Inside Story: Poland ~ TED
Dead Woman Talking
By Andrew Mcchesney
Tomasz Karauda, a 28-year-old Seventh-day Adventist physician in Poland, was asked to sign the death certificate of a woman who was still alive.
A nurse wheeled the woman over to the respiratory unit where Tomasz was doing his hospital residency.
By all appearances, she was dead. She had lung cancer, brought on by years of smoking. Rigor mortis was setting in, with the blood settling in her lower back. Her skin, usually pink as oxygen-filled blood flowed through her capillaries, had turned pale as her blood drained into the larger veins. Her condition was irreversible.
“I had never seen anything like that before”, Tomasz said, recalling the moment. “She was dead, yet she was sitting in the wheelchair and talking”.

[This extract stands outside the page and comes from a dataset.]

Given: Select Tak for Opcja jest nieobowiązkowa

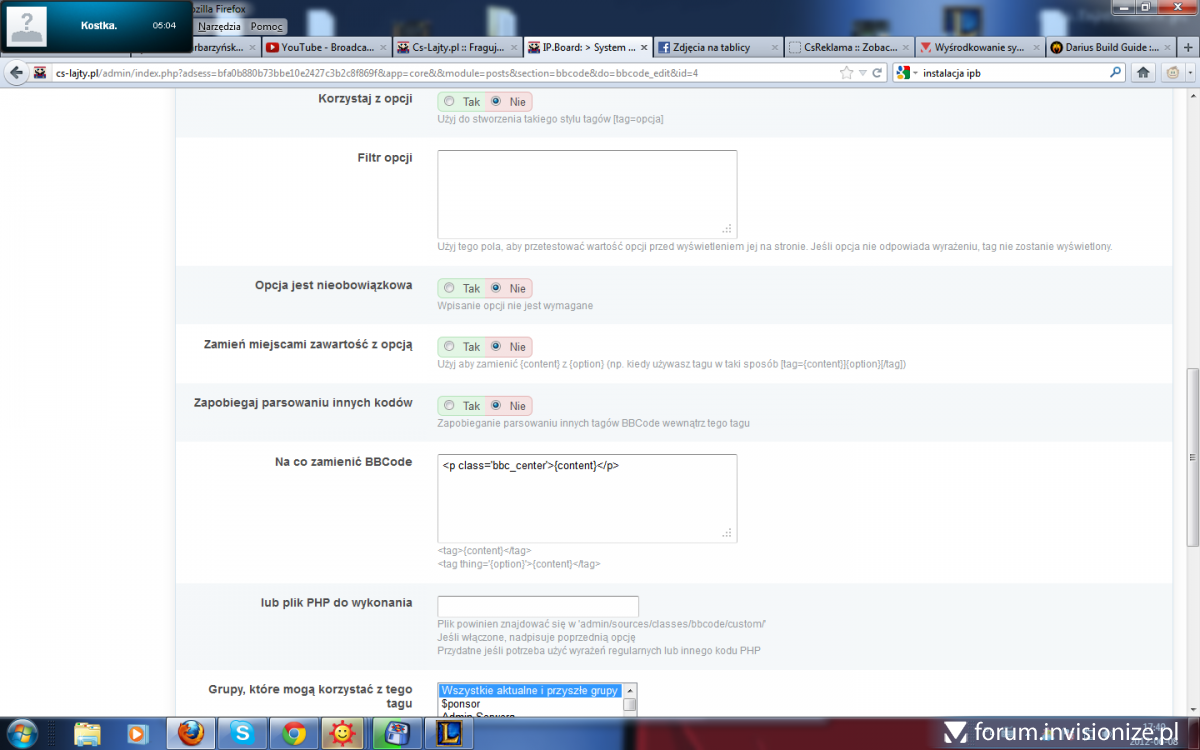Looking at the screenshot, I should point(449,288).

The woman had been hospitalized in the crowded intensive care unit, but her physician, seeing that he could do nothing more, had sent her out in order to free up a bed for another serious case. The nurse asked Tomasz whether the woman could stay in the respiratory unit.
The respiratory unit also didn’t have any free beds, so Tomasz placed a rolling bed into the corridor and gently laid the woman on it. Pulling up a chair, he sat down and spoke with her for the next two hours.
The woman knew that she was dying. She expressed regret over her life choices.
“I spent my entire life smoking”, she said. “If only I could go back and do it over again”.
Tomasz didn’t know what to say. He felt like he was caught in the biblical story of the thieves on the cross. He held the woman’s hand.
Finally the woman took her last breath. Tomasz signed the death certificate.
“It is a great responsibility to be a Christian physician”, said Tomasz, who studied at a public medical school. “No one taught us in medical school how to deal with a situation like that”.
He has found that is helpful to take someone’s hand and offer hope, saying, “Everything is going to be alright”, even though the dying person knows that the only thing waiting is death.
“Sometimes it’s best thing to say nothing at all”, he said. “Sometimes the only thing you can do is hold someone’s hand and pray silently”.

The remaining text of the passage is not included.